The present invention relates to an electric power converter device as well as to a method which uses the electric power converter device in a vehicle.

BACKGROUND

The operation of a modem vehicle requires an electric heating device providing a predefined amount of heat energy. The heat energy may be used to provide a comfortable air temperature for passengers in a vehicle, to heat a high voltage battery unit or to defrost a windshield in cold conditions. In the case of vehicles with conventional combustion engines such electric heating devices are typically used during a cold start phase in which the waste heat generated by the combustion engine is not sufficient to generate the required amount of heat. In hybrid vehicles or fully electrically powered vehicles, the required amount of heat is generated by the electric heating device even after a starting phase.
Such electric heating devices, which are used solely for heating, are designed as separate modules requiring additional installation space in the vehicle and increase the weight of the vehicle. Such a separate module may comprise a PTC heater element which is driven by power electronics. PTC stands for positive temperature or thermal coefficient. A PTC element is a semiconductor that generates heat when electrical current flows through it, wherein the electrical resistance of the PTC element depends on temperature. Therefore, a PTC element or PTC heater is a self-regulating heating element. Such a PTC element can also be named as Thermistor. The heat generated by the PTC heater is used to increase the temperature of a coolant in a HVAC system.
The cooling of power electronics unit of a vehicle with a cooling fluid is described in US 2010/0315780 A1. The cooling fluid, as it flows out of the power electronics unit, is cooled by radiating heat in a radiator, after which the cooling fluid circulates back into the power electronics unit to cool it.

SUMMARY

The present invention is based on the task of specifying an electric heating device which requires less additional installation space in the vehicle compared to the state of the art known electric heating devices.
This problem is solved according to the invention by the subject matter of the independent claim(s). Advantageous embodiments form the subject matter of the dependent claim(s).
The present invention is based on the general concept that at least an electric power converter in the vehicle is used to heat a part of a vehicle.
The innovative electric power converter device comprises at least one power electronics unit being electrically connected to an electric power input and an electric power output. The electric power input and the electric power output may be electrically connected to an electric power source.
The electric power converter device has at least one fluid chamber that is fluidically connected to a fluid inlet and a fluid outlet. The fluid inlet and the fluid outlet may be fluidically connected to fluid circuit which may comprise a fluid convey unit for conveying a fluid in the fluid circuit.
The fluid chamber and the power electronics unit are thermally coupled such that waste heat generated by the power electronics unit is used for heating the fluid flowing through the fluid chamber. As the fluid flows out of the the fluid chamber, it is used to heat a part of the vehicle. The power electronics unit or the electric power converter device may comprise a first housing and a second housing which are separated by a plate. The first housing and the plate may form a first space area while the second housing and the plate form the fluid chamber with a second space area. The plate may be a thermally conductive plate which is as thin as possible for a given fluid pressure in the fluid circuit. The power electronics unit may be arranged in the first space area. The first space area may have a volume between 2 litres and 3 litres, preferably 2.6 litres. The second space area may have a volume up to 1 litre, preferably 0.4 litres.

• Recorded information:

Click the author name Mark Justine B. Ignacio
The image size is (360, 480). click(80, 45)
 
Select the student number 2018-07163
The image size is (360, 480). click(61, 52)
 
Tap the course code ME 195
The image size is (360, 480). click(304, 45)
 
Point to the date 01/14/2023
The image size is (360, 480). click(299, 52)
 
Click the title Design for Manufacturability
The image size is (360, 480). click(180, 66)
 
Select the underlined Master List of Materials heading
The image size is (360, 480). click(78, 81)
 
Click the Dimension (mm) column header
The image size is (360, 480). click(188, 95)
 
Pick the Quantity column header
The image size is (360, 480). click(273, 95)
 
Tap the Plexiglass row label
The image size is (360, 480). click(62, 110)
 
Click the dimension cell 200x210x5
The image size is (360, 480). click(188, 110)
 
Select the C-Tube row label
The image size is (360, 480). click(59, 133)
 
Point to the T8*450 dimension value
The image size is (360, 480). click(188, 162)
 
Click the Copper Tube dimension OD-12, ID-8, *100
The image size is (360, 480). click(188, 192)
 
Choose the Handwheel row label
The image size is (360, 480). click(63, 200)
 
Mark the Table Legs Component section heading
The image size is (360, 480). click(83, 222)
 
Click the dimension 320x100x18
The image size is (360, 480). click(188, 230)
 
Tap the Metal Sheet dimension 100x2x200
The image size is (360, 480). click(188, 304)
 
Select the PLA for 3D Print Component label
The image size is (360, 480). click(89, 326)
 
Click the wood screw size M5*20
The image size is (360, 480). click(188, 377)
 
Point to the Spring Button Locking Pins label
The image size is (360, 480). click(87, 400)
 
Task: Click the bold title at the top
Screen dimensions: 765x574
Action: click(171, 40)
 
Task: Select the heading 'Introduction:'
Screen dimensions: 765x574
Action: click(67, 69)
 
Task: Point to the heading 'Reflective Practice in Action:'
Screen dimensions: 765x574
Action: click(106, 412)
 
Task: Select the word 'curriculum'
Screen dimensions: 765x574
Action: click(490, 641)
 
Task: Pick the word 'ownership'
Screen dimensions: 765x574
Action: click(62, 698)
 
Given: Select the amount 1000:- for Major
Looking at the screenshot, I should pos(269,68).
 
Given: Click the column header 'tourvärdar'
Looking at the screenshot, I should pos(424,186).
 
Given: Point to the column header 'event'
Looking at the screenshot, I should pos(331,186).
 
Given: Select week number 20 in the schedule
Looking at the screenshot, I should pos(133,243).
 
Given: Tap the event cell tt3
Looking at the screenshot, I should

• List of tasks:
**1.** Please list every use of heat energy in a vehicle that the power converter text names.
**2.** In the power converter text, what does PTC stand for?
**3.** Continue the power converter text from its last sentence, describing more of the device in the same technical style.

• Written responses:
**1.**
- Providing a comfortable air temperature for passengers
- Heating a high voltage battery unit
- Defrosting a windshield in cold conditions

**2.** Positive temperature or thermal coefficient.

**3.**
The electric power converter device has a first operation mode and a second operation mode, wherein the amount of waste heat generated by the power electronics unit is increased in the second operation mode compared to the first operation mode. In the first operation mode, the waste heat by the power electronics unit is a byproduct since the main task of the power electronics unit is the control and conversion of electric power. In the second operation mode, the operating of the power electronics unit is increased in such a way that the generated amount of waste heat is increased. The second operation may comprise an increasing of the switching frequency of components of the power electronics unit.
The electric power converter device and/or in the vehicle may comprise a control unit which may be formed and/or programmed to switch the operation mode of the electric power converter device. The electric power converter device may be operated in the second operation mode during a cold start phase of a vehicle for a predefined time period. It may be intended that the power converter device is operated for a first predefined time period in the first operation mode, followed by a second predefined time period in which the power converter device is operated in the second operation mode. The first predefined time and second predefined time period may be repeated periodically.
It may be intended that the temperature of the electric power converter device is continuously measured and/or monitored by the control unit. ASIL (Automotive Safety Integrity Level) relevant countermeasures may be included to avoid an excess of heat in electric power converter device.
Since the electric power converter device is used as power converter and electric heating devices, no separate electric heating device is required. Due to this, installation space in the vehicle is saved and the weight of the vehicle is reduced. By sharing existing electronics components, production costs of the vehicle can be saved.
In a further advantageous embodiment of the solution according to the invention, the electric power converter device comprises at least one heating unit being electrically connected to an electric power input and electric power output. The fluid chamber and the heating unit are thermally coupled, wherein the heating unit is used to heat the fluid flowing through the fluid chamber. The heating unit provide an additional amount of heat energy that can be transferred to the fluid in cases where the power electronics unit do not provide the required amount of heat energy. The heating unit may be operated simultaneously with the power electronics unit while the power electronics unit is operated in the first operation mode and/or second operation mode.
The heating unit may be controlled by the control unit of the power converter device and/or vehicle. It may be intended that the heating unit has a first operation mode and a second operation mode, wherein the amount of heat generated by the heating unit is increased in the second operation mode compared to the first operation mode.
In a further advantageous embodiment of the solution according to the invention, the power electronics unit forms a DC-to-DC converter unit or an AC-to-AC converter unit or an AC-to-DC converter unit or an AC-to-DC converter unit. The power electronics unit may form an on board charger or a traction inverter.
The power electronics unit that may form a DC-to-DC converter unit may convert a high voltage of 400 V to a low voltage of 12 V, wherein a heating power in the range of 3 kW to 4 kW, preferably 3.6 kW, is provided. Additionally, the heating unit may provide heating power in the range of 2 kW to 4 kW, preferably in the range of 2.5 kW to 3 kW.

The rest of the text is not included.